The federal appeals court in Atlanta has ruled that two banks must face charges that they improperly revealed customer account data to the government.
The decision, by the U.S. Court of Appeals for the 11th Circuit, is the third major ruling in two years holding banks responsible for violating the confidentiality of account data.
Lawyers said the decisions should serve as wake-up calls to banks that a 1992 law intended to shield the industry from these types of suits is not as effective as many assumed.
"You really have to be careful in what you release," said John J. Byrne, senior counsel at the American Bankers Association. "You can't be stupid about it. You need to have procedures and follow them."

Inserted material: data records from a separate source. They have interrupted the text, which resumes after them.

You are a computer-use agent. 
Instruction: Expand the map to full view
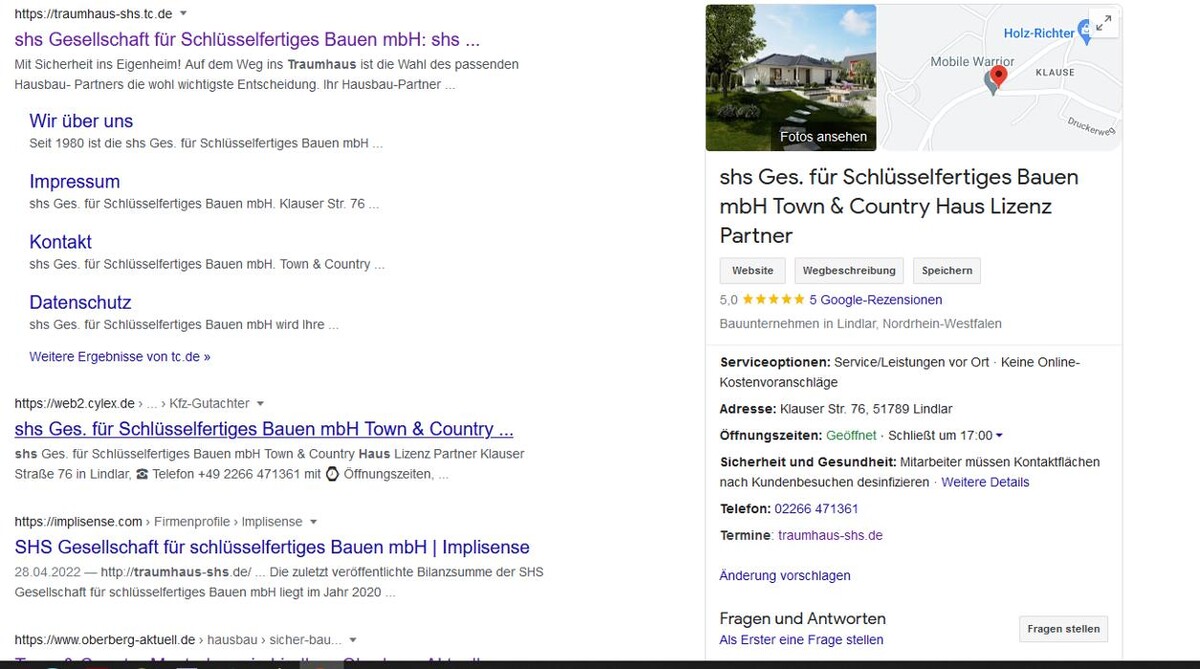[x=1103, y=24]
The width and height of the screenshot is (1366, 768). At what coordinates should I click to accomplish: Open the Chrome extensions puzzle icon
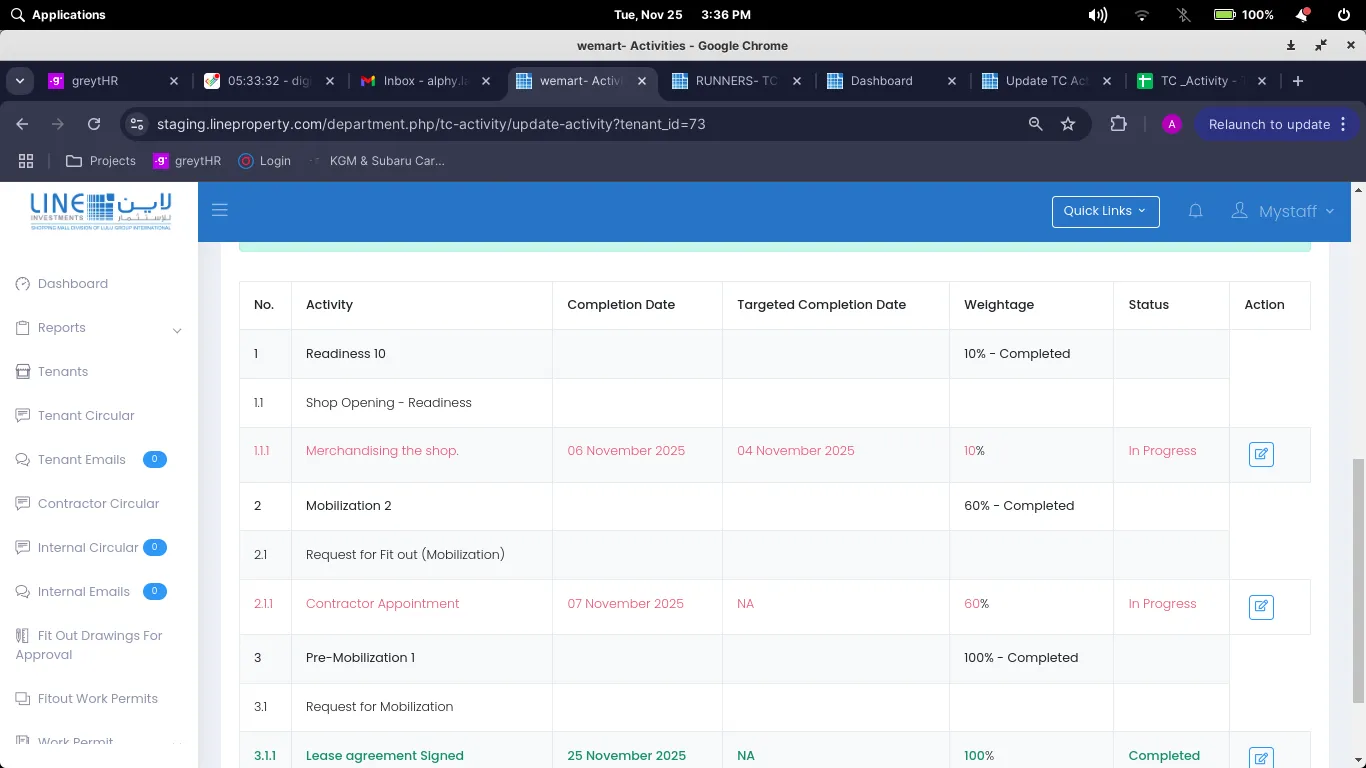click(x=1118, y=124)
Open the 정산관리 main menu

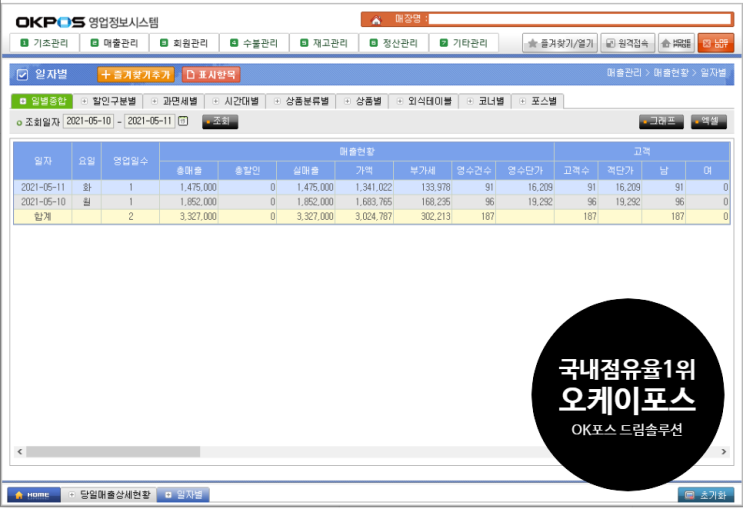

The latest case involves Coutts & Co., International Bank of Miami, and NationsBank Corp., all three of which were served a warrant in 1996 requiring them to turn over accounts held by Maria Del Carmen Miranda De Villalba and "all related individuals and entities."
As part of its submission to the government, the banks included stored electronic information and other data for individuals not specifically named in the subpoena. These individuals sued the banks, claiming willful violations of the Electronic Communications Privacy Act on 1986, the Right to Financial Privacy Act of 1978, and Federal Reserve Board Regulation J.
A federal judge dismissed the suit in August 1996, ruling that Congress explicitly barred the public from suing banks that disclose account data to the government in response to a government order.
The plaintiffs appealed and the Atlanta court agreed, ruling that Congress did not bar all invasion of privacy actions. Instead, the court said banks may be liable if they disclose information not specifically referred to in a government order. The banks have consistently asserted that the disclosures were legal and protected by the safe harbor provision.
Elliot H. Berman, a partner in the Milwaukee law firm Godfrey & Kahn, said banks should appoint a single person or office to handle all subpoenas and other government orders. It then should keep a detailed history of how it responds to each demand.
"You need a consistent approach to complying with subpoenas," he said. "You can run into trouble if you have person A in Des Moines responding one way and person B in Topeka responding a different way."
Banks then may rely on this consistent approach to fend off lawsuits by showing it made a good-faith effort to follow the government order without revealing unnecessary customer data, he said.
"Banks are amply protected if they follow common sense policies and procedures," Mr. Byrne said. "Banks need to be consistent in how they respond to subpoenas and report possible violations of law. It is only when you stray from policies and procedures that you risk getting into trouble."